*** Listed records
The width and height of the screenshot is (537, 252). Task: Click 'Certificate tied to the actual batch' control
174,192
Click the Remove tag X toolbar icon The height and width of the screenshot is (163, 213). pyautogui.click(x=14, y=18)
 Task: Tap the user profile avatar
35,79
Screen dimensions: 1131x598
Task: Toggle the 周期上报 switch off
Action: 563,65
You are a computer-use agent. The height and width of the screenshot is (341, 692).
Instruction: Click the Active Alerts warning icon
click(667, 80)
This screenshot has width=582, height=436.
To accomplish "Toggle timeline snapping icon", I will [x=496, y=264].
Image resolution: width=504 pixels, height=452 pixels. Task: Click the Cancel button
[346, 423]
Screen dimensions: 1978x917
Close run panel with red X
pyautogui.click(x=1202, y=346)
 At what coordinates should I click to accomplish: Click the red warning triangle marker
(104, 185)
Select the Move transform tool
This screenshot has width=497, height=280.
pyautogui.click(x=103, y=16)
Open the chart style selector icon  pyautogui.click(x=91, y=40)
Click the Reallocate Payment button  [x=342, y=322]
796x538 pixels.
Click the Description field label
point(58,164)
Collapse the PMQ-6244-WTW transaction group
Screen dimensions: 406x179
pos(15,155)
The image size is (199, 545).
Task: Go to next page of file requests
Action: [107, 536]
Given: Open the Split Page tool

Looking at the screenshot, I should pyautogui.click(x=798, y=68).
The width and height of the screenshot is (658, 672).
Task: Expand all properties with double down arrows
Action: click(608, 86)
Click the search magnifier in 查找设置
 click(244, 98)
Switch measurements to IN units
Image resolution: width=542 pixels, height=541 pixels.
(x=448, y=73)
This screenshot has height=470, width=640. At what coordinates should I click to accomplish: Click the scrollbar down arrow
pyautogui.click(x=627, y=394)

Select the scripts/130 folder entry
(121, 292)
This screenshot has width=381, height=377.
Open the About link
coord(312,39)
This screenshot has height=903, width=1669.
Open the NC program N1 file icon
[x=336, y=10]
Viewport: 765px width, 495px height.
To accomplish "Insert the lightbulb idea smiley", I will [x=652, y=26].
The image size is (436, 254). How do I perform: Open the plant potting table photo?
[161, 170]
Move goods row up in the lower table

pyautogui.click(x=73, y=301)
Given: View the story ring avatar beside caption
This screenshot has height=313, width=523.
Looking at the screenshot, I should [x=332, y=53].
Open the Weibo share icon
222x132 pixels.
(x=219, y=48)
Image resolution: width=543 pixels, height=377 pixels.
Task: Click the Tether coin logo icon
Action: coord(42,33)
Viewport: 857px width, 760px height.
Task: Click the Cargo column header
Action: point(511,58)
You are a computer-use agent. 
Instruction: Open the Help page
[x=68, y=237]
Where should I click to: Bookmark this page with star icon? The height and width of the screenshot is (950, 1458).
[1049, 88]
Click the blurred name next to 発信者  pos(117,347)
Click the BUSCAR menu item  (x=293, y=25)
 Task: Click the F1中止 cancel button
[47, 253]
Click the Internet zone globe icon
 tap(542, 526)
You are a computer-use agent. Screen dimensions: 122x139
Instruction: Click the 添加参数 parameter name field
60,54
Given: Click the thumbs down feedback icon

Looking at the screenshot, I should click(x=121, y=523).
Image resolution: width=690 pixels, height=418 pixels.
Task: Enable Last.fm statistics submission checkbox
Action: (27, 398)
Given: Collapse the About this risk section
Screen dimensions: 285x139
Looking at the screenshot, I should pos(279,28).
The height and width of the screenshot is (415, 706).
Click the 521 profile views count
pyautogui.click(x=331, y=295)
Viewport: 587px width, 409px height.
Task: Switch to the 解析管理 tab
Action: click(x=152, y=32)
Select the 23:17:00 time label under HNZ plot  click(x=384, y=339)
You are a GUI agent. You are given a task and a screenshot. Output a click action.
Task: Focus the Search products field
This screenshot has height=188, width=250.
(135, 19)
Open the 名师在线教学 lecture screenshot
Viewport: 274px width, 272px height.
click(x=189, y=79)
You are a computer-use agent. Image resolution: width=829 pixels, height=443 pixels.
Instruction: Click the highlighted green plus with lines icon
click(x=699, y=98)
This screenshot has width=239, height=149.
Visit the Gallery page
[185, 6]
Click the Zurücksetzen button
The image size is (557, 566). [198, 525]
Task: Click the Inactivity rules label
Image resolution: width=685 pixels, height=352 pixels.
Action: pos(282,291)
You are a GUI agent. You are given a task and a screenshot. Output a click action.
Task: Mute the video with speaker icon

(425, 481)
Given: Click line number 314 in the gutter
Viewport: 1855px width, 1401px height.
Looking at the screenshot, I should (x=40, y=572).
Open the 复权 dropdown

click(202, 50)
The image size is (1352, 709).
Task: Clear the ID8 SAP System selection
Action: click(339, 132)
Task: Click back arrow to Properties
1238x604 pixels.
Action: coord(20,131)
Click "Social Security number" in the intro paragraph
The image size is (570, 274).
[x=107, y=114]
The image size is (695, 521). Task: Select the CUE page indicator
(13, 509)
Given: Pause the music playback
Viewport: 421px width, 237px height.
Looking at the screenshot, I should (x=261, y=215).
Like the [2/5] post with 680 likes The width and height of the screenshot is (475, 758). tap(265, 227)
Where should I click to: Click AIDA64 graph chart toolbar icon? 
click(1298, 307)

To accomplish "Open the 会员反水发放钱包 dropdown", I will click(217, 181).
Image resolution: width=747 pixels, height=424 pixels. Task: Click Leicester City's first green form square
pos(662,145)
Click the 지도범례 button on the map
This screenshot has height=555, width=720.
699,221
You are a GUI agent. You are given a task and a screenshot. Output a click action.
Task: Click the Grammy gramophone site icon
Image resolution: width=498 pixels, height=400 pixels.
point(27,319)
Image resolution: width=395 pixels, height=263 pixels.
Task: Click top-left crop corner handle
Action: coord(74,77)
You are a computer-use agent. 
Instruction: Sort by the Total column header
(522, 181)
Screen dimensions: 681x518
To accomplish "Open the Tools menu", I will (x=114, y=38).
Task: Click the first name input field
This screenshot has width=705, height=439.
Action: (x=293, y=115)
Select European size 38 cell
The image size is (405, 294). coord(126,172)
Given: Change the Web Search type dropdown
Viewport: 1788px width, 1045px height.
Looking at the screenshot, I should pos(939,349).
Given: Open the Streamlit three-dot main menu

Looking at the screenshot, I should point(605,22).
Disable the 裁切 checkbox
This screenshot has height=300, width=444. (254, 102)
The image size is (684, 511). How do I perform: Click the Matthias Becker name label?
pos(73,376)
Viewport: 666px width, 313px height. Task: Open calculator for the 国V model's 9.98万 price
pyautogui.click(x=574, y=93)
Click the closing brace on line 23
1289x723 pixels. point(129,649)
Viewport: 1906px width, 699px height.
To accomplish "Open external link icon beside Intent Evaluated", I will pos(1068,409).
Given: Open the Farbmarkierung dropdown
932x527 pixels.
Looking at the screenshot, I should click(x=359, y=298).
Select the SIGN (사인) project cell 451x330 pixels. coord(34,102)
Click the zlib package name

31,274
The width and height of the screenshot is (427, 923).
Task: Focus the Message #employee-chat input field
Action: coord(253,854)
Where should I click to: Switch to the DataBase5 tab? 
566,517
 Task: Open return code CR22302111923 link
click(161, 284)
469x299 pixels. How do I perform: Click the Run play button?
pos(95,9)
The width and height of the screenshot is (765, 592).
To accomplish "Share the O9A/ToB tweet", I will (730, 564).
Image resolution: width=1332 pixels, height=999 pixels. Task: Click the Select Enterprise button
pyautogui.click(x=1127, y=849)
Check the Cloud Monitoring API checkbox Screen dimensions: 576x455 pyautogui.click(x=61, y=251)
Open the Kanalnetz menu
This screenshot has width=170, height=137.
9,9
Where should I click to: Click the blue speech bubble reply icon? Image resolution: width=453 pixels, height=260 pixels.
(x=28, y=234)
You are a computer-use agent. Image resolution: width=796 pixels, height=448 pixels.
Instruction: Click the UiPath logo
******
#### Directive:
Starting with the line with "Given: Pause the music playback" and going on through the line with "pos(73,376)", rewrite those items, replacing "Viewport" with "Display size" and leaving everything else the same.

#### Solved exercise:
Given: Pause the music playback
Display size: 421px width, 237px height.
Looking at the screenshot, I should (x=261, y=215).
Like the [2/5] post with 680 likes The width and height of the screenshot is (475, 758). tap(265, 227)
Where should I click to: Click AIDA64 graph chart toolbar icon? 
click(1298, 307)

To accomplish "Open the 会员反水发放钱包 dropdown", I will click(217, 181).
Image resolution: width=747 pixels, height=424 pixels. Task: Click Leicester City's first green form square
pos(662,145)
Click the 지도범례 button on the map
This screenshot has height=555, width=720.
699,221
You are a GUI agent. You are given a task and a screenshot. Output a click action.
Task: Click the Grammy gramophone site icon
Image resolution: width=498 pixels, height=400 pixels.
point(27,319)
Image resolution: width=395 pixels, height=263 pixels.
Task: Click top-left crop corner handle
Action: coord(74,77)
You are a computer-use agent. 
Instruction: Sort by the Total column header
(522, 181)
Screen dimensions: 681x518
To accomplish "Open the Tools menu", I will (x=114, y=38).
Task: Click the first name input field
This screenshot has width=705, height=439.
Action: (x=293, y=115)
Select European size 38 cell
The image size is (405, 294). coord(126,172)
Given: Change the Web Search type dropdown
Display size: 1788px width, 1045px height.
Looking at the screenshot, I should pos(939,349).
Given: Open the Streamlit three-dot main menu

Looking at the screenshot, I should point(605,22).
Disable the 裁切 checkbox
This screenshot has height=300, width=444. (254, 102)
The image size is (684, 511). How do I perform: Click the Matthias Becker name label?
pos(73,376)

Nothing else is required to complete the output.